Grrrl In Print is a print version of a Grrrl Zine Fair, with features and interviews with various slants on Doing It Yourself, from making herbal UTI remedies to overcoming an eating disorder – it’s a safe and inclusive space for people to create something new. We include anything that explores feminism or the experience of being marginalised.

My Story

I’m from a working-class background in Essex. My Dad was from a family of 10, “ten-pound-poms”, sent to Australia after the second world war. My nan hated the heat so much, she saved up to bring them home to Southend. My mum’s from Woolwich, South East London. They’re both creative but were bought up to think university wasn’t for them. My mum wanted to be a vet but her parents refused, so she got a job. My parents split up and I spent my teenage years living with my dad, which was funny and awkward. To deal with getting my first period, I’d buy books about puberty, then leave them out for my dad to find. I became self-sufficient, ate a lot of ready meals and Weetabix for dinner and became a woman without a female role model in the house. I also had a fair amount of parties and, as Dad was a pizza delivery driver at the time, a lot of pizza.
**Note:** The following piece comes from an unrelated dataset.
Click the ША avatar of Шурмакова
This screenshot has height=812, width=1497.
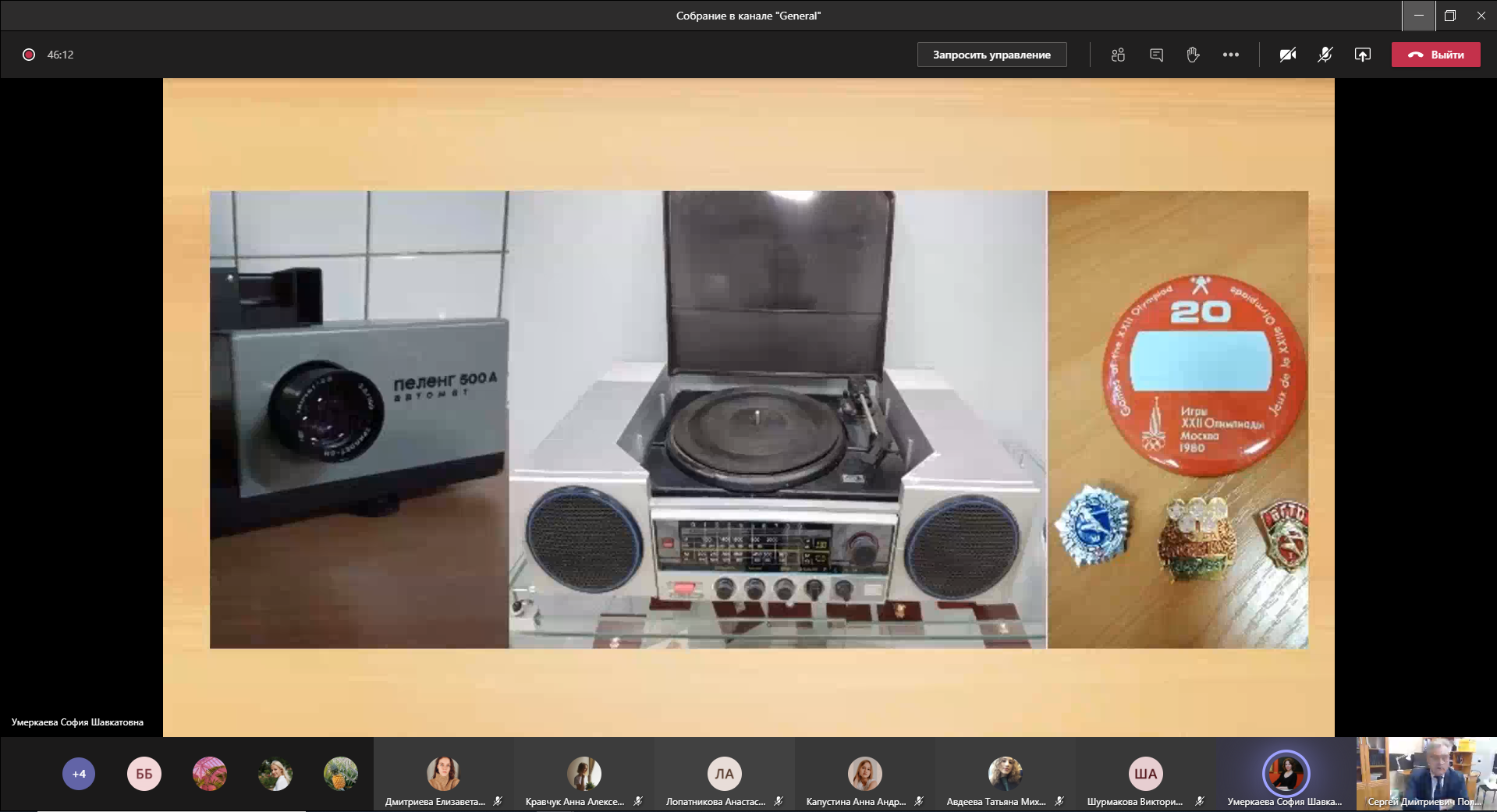pyautogui.click(x=1145, y=774)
My headteacher at the Grammar school I went to for 6th form was an art teacher which was my thing. It was a boys’ school where it was very uncool to say you were a feminist. I felt very aware of my gender at times like when all the new kids, including myself, got on the bus to PE and the boys shouted numbers at us, rating our appearance, and when boys would get you on your own and ask questions like ‘have you ever fingered yourself?’.

I studied Art Foundation at Central Saint Martin’s then applied to university, although my boyfriend at the time said I wouldn’t get in anywhere good. When I found out I’d been accepted at Oxford University, I cried, then went back to work at a bowling alley. No one believed me when I told them, I was the first person from my family to go to University. Oxford was incredible, having space to make art and read. It was also the first time it dawned on me that I was working class.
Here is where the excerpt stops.